I spent a fascinating couple of days this week at a Social Innovation Lab, hosted by Danone in Paris.
The Lab is an annual event for Danone staff to get together, with NGO partners (and this time with a handful of bloggers – including me and Mike Chitty from the UK) to talk about how Danone can be more socially innovative.
You may or may not know a lot about Danone. The extent of my knowledge about them was that they sell bottled water (not my favourite product) and lots of yoghurts, many of which supposedly help to make you healthy. You might, particularly if you’re into social business and read my blog, know about their alliance with Grameen in Bangladesh, selling nutrient-rich yoghurts, via self-employed women, who get support and finance from Grameen. And you’ll almost certainly remember their mmm…. Danone advertising.
Given what you may or may not know, you may be surprised to hear that their mission is this:
To bring health through food to as many people as possible.
I think that’s a great mission. Simple, understandable, and ambitious. And the Lab was partly about that ambition – how can Danone be socially innovative – at a bigger scale – and faster – than they are now?

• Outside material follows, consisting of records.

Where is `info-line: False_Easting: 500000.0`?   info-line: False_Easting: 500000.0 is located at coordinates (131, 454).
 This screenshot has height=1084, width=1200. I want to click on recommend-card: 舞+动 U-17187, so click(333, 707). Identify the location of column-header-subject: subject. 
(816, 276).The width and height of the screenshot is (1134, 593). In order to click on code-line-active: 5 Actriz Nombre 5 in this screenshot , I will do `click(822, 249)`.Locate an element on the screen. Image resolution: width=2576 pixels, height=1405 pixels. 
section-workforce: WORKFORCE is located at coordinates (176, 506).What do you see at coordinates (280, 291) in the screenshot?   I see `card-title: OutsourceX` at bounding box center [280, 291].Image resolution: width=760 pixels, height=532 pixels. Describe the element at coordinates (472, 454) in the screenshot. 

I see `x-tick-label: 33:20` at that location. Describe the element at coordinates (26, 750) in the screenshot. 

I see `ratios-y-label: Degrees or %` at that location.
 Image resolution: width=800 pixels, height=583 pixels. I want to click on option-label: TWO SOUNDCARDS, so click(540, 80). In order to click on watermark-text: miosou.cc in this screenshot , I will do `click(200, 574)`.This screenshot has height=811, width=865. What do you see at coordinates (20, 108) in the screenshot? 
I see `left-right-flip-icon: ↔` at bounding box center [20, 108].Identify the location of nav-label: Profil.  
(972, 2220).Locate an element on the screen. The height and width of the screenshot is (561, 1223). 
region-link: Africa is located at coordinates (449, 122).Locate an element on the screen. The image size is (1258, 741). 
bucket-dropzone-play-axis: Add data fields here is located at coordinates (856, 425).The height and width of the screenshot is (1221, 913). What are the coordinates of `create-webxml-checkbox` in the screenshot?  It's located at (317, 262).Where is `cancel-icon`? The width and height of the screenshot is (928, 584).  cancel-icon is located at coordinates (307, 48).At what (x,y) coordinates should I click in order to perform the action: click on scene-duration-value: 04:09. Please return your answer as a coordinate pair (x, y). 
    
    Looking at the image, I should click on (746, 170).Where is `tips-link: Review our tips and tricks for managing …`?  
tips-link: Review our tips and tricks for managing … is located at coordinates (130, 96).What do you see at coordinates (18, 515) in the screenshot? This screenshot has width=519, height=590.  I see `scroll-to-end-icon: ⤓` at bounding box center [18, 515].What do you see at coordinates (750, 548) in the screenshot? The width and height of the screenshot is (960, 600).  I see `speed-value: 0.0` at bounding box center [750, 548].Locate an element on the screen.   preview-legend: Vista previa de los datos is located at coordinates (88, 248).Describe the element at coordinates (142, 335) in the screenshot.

It was genuinely fascinating and inspiring to see such a massive business where people where genuinely committed to how their business could have a social impact. This wasn’t some CSR nonesense, and there were no presentations from bosses who’ve just been on a course and who understood that “doing good” is the right thing to do.
Leadership came from the very top. On the Monday evening there was a Q & A with the CEO, Franck Riboud. He talked a lot about how for a business to be innovative, it needs to have humility in its business culture, and not assume that it has all the answers. This was true in the Q&A too – twice he said he didn’t have an answer to a question. Somehow I can’t imagine that happening in your average multinational, where the all-powerful CEO dominates – and influences the business’s culture.
I’m sure they’re not perfect, and I accept that we saw them at their best, but the two days opened my eyes to how powerful it can be when a successful, profitable big business puts social impact and innovation at the heart of what they do. Take, for example, the bonus system they have introduced for senior staff. One third of the bonus relates to personal goals. One third to Danone’s financial performance. And one third is related to social goals – including 22% linked to the achievement of ambitious CO2 reduction targets (30% across the business by 2012). This focuses minds.
Similarly, it was so refreshing to hear a big business talking comfortably and credibly about co-creation. Again, with the starting point of “We don’t have all the answers, let’s try to team up with people with whom we may find the answers”. That’s why so many NGOs – most of whom were partners of Danone in projects across the world – were there at the Lab too. This co-creation isn’t without its problems – one common issue related to the different pace (and speed of decision making) in some of the NGO’s in comparison with Danone. But the commitment is there to try to work things out.
I came away with lots of questions. Some about Danone – particularly around the long-term sustainability of bottled water sales in countries where the water is safe to drink (I understand the arguments in countries without safe drinking water).
But more of the questions related to the work that I do. Many of us get excited about social enterprise, and many people think that we need different ownership models – and that privately owned, shareholder driven businesses can never really help us to change the world for the better. But did Danone give me a glimpse of what a world could look like where big businesses went beyond CSR and put social impact at the heart of what they do? And should I be thinking how to work with other businesses to help them to do the same?
That’s partly why we’ve set up Social Business Brokers – which has an explicit aim to work with any business that is interested in having a social impact – not just social enterprises. As a social enterprise sector, might we need a similar shift in emphasis? Or are we going to keep telling people that we have all the answers? Are you listening Big Society people?